President Bola Tinubu on Thursday asked the Senate to approve a fresh $516,333,070 loan from Deutsche Bank to finance part of the already approved borrowing plan for the Sokoto-Badagry 1,000 Super Highway. The letter, addressed to Senate President Godswill Akpabio, was read during plenary before Akpabio sent it to the Committee on Local and Foreign Debts for action.
The committee was directed to report back within one week, putting the request on a fast legislative track. Punch reported that the borrowing is for sections 1, 1A and 1B of the 1,000-kilometre project, a route that runs from Illela to Badagry and is meant to link Sokoto, Kebbi, Niger, Kwara, Oyo, Ogun and Lagos states.
The size of the request lands at a moment when Nigeria’s debt burden is already a live political argument. Atiku Abubakar warned against the loan, saying that “at a time when Nigeria is already groaning under the weight of unsustainable debt, the resort to yet another foreign loan—without transparent terms, clear cost-benefit analysis, and a credible repayment framework—raises profound questions about prudence and accountability.” He added that “Nigeria must build, but Nigeria must not borrow blindly.”

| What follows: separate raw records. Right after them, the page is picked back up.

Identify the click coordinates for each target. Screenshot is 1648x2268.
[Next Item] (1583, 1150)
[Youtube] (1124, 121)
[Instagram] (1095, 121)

Prof. Akpan Ekpo also said the country’s growing dependence on external borrowing is becoming harder to ignore. “The economy is getting too exposed to external debt, that’s my worry,” he said, adding that “GDP does not pay debt, revenue pays debt, and our revenue profile is shaky.” The criticism goes to the heart of the administration’s infrastructure pitch: the highway is being sold as a flagship project, but its financing is now under sharper scrutiny than the road itself.
The question before lawmakers is no longer whether the road is ambitious. It is whether Tinubu’s government can persuade the Senate that another foreign loan is justified, affordable and transparent at a time when debt concerns are already straining confidence in how the country borrows.